Every fall taught me a different lesson, but more importantly, it helped me get up faster and with drier eyes.

And so today, when I fell again, outsmarted by fate and happenstance, I could not dwell much longer.
It was at a time I thought all was going well and in the right direction. It was when I thought i have found my lowest of lows and now the only way should be up. But then fate had other plans.

But despite all that and more, strangely, I am surrounded by a cloak that's come on every time I've felt a shiver run through. Something has held me through - from shattering. From crumbling. It has kept me going.

I guess, this is the time to thank all those falls - terrible, painful, untimely, brutal and vindictive as they might have been then - today, they let me move on with nothing but a tear or two and a few lines in memory.

Have I stopped feeling or just reacting? Have I become immune to failure? Or is this just another delusion, another fall waiting to happen?




Getting it right...

Gardening is a life-affirming hobby.
You plant the tiny little seeds with hopes and trepidation. You water them daily. You wait eagerly for the tiny seedlings to emerge and find their bearing. You worry about the sun, the shade, the heat and the cold. You worry about protecting them from the weeds, the bugs and the bullies. You worry about giving them all the nutrients they need and then you await the day they will blossom. You await for their blossoming, not just because flowers are pretty but because flowers are about more than beauty. They are an indication of a job well done. Of having taken care of a plant well enough that it could reach its full potential and blossom.
It is a source of great success and pleasure - to know that you did something right.

In many ways bringing up kids is a lot like gardening. Each one is an experiment under your special circumstances. You bring them up in ways you think right and in ways that life allows. You treat each one differently depending on their needs, wants, strengths and weaknesses. You hope that you did everything correctly but you never know that for sure.

But then one day, even as you can't stop worrying about them or fretting about their future, you see that they have turned out alright. After everything that happened, despite it and perhaps because of it all. Not because they won this competition or that, or because they earn this much or that, or because they bought this or that, but because somewhere along the way, they have started to take care of you. Not only did they learn to but they are also able to, at a young age. 
That in my opinion is a big transition - a moment of great pride and joy.

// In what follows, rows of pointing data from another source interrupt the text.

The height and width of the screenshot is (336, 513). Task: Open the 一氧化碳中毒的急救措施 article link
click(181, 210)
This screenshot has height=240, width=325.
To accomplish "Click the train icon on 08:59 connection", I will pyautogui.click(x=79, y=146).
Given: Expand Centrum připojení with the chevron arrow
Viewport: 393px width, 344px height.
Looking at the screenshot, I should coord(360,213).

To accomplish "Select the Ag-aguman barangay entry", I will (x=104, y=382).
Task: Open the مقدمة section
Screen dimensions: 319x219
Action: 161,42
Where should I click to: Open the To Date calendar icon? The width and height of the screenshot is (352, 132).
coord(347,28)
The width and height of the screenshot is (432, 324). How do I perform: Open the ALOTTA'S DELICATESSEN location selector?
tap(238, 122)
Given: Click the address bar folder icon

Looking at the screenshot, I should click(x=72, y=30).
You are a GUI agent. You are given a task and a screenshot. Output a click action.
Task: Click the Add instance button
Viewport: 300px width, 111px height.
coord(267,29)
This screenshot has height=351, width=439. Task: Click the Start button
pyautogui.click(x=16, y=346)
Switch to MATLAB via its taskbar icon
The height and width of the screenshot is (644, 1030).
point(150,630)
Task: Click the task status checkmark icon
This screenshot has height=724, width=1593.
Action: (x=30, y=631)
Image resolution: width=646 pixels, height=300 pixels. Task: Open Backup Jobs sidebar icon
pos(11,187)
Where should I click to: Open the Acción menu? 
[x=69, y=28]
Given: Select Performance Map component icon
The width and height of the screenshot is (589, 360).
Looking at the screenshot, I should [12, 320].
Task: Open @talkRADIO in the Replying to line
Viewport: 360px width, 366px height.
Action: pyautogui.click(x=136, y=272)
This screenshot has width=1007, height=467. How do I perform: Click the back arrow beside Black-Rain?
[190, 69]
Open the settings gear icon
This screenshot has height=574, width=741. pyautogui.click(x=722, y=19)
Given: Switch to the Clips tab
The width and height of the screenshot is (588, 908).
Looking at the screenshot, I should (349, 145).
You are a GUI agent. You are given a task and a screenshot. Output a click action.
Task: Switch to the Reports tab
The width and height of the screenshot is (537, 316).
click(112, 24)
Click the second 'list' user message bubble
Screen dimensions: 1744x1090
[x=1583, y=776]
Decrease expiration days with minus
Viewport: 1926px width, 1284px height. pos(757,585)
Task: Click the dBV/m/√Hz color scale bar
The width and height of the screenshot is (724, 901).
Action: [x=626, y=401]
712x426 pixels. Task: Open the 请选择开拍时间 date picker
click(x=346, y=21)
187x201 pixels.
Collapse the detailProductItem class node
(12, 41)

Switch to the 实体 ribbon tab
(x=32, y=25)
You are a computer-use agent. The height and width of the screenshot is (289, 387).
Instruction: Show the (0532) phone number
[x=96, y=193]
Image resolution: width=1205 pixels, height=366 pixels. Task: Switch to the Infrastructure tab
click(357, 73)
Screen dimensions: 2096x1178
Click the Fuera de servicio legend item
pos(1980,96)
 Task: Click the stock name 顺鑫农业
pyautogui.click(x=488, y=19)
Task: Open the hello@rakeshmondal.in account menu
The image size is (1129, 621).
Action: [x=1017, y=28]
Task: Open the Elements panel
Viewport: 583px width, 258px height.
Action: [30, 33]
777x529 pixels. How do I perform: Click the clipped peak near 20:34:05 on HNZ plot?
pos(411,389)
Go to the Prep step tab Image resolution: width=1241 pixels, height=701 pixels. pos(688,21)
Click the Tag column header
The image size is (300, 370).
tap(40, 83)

I don't know if my parents have seen that day but I have seen a glimpse of that - thanks to my little brother. I say a glimpse because a child is perhaps a much bigger piece of you than a sibling... 
And yet, coming into this world, seven years after me, he was more of a child and less of a sibling. 

When I saw that tiny, chubby, talkative toddler, growing into a six foot young man, I appreciated nature. But today when I hear that naughty little kid (who once blamed the table to breaking the glass and the bear for jumping off the balcony), talking of embracing life, removing expectations and doing the right thing - I appreciate nurture. 

And then one day, sitting in the middle of a curfew or in the middle of a crowded barracks while giving me honest, practical and sane-minded advice; when he told me to get myself a big gift - whatever I may want; that is when I could smell the roses for I realized that he has made it after all. 
That he has learnt to survive in this world and to cope with it without losing sight of the important things. He has learnt to appreciate money but also learnt to value his people. He has learnt from the flaws we perceived as children and has mended at least some of them in time. 

I finally learn that our little munchkin has finally grown up. Up and beyond the age of tantrums, arguments and fights. He has learnt what the important things are and he has learnt to value them. And now I know that he will make it alright even if I am not there to watch over him. 

It is a moment of great pride and joy - even the memory of which brings tears to my eyes because buried in it was the message - we probably got more rights than wrongs.